The size of a cache is always a tradeoff against the latency of the cache. If this was not true, there would only be a single cache level that was both large and fast. However, making something both large and fast is impossible, so instead we have stacked cache levels starting with a very fast but small cache followed by increasingly slower and larger ones.

1 comments

Hi, it is the main reason L1 hasn't grown.

By your reasoning, no cache should be able to grow, because then their latency would increase too much. But instead, all other CPU caches are growing basically with iso-latency. The reason this is possible is technology scaling. Anyway...

But yes, the L1 does have to be small and fast, but it doesn't have to be that small to be that fast. It has to be that small because of virtual indexing combined with the cost of adding ways breaking other design constraints (possibly a latency constraint, fine). But you could grow the L1 by adding sets and get your required latency.

> By your reasoning, no cache should be able to grow, because then their latency would increase too much. But instead, all other CPU caches are growing basically with iso-latency. The reason this is possible is technology scaling. Anyway...

The problem is that technology scaling only gives you roughly enough to keep up with the speed of the CPU. Cache latencies measured as nanoseconds keep going down, but cache latencies measured in clock cycles are pretty stagnant at the same sizes. And when Intel added some more L3, they also relaxed latency to it, and when they recently cut the latency to it a little, they did so by cutting the amount.

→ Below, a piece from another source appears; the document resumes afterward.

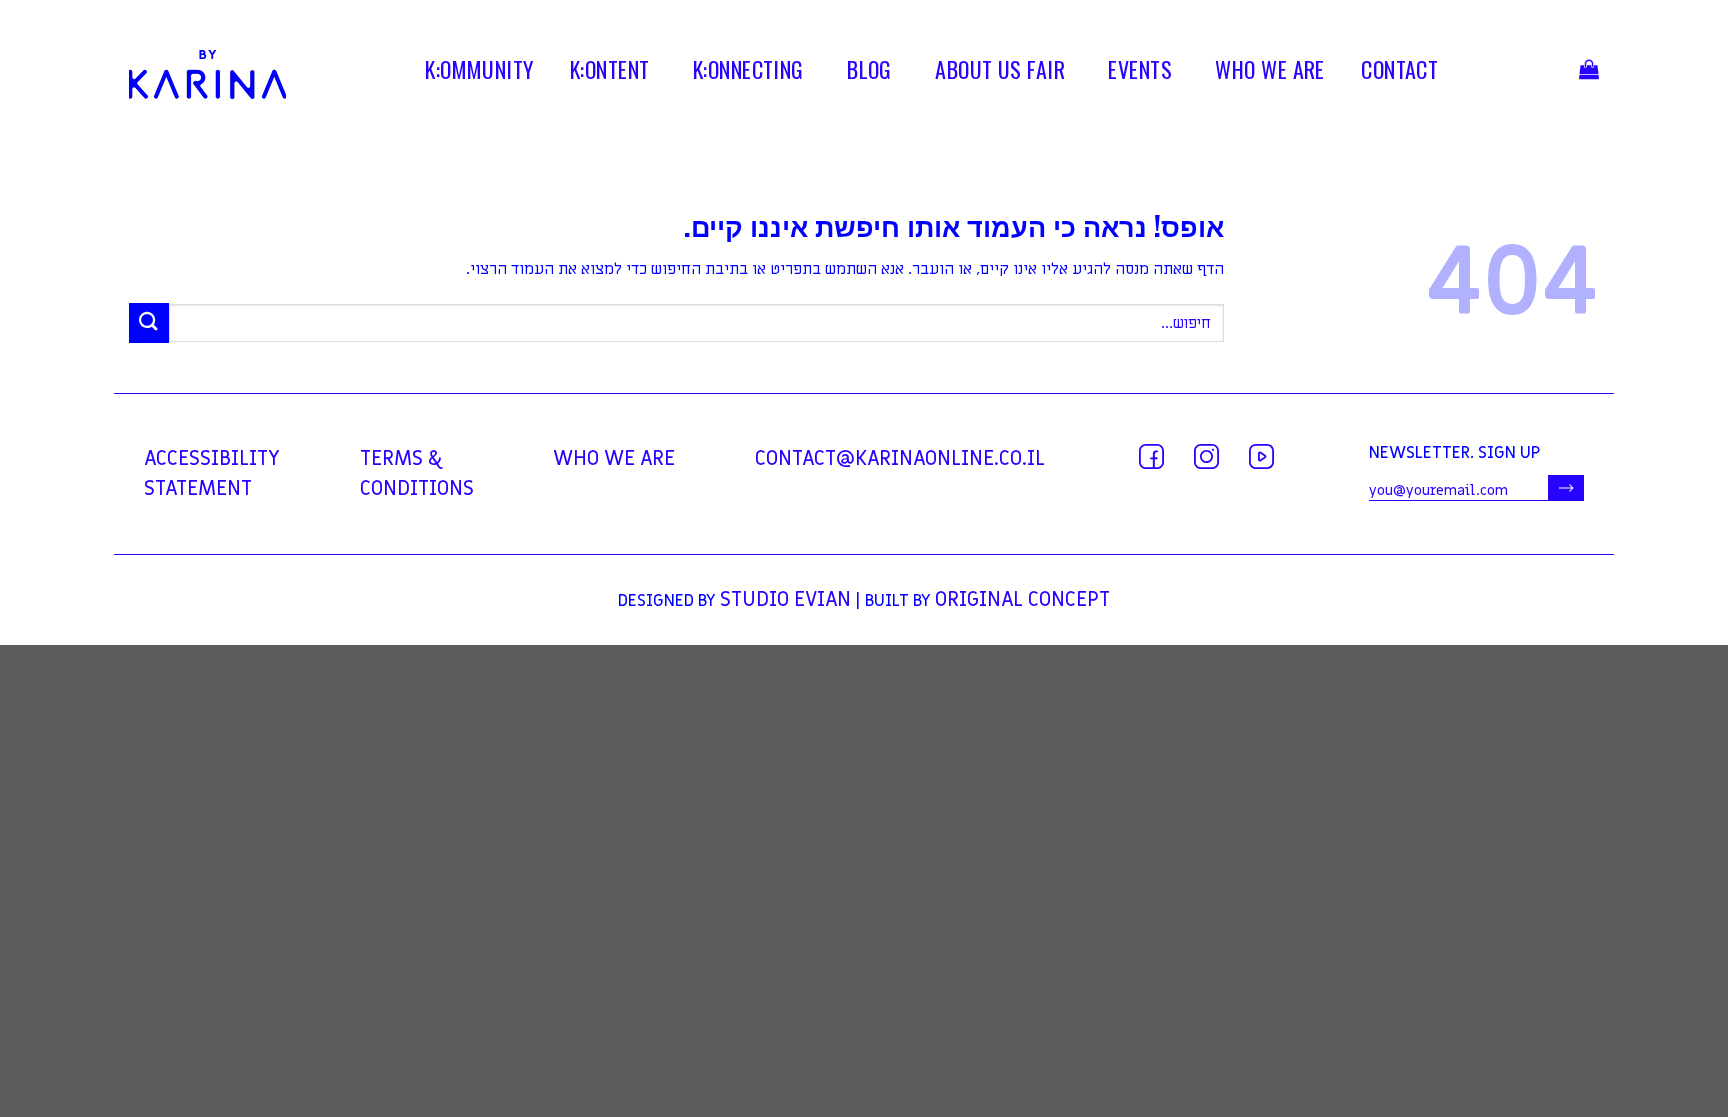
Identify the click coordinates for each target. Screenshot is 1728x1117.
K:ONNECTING (748, 73)
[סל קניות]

> But yes, the L1 does have to be small and fast, but it doesn't have to be that small to be that fast. It has to be that small because of virtual indexing combined with the cost of adding ways breaking other design constraints (possibly a latency constraint, fine). But you could grow the L1 by adding sets and get your required latency.

No, you couldn't. The added latency of increasing the size would be simply too much. I know for a fact that the L1 load latency is currently one of the most important critical paths in Intel CPUs -- any increase in L1 size would mean that you have to reduce clock speeds.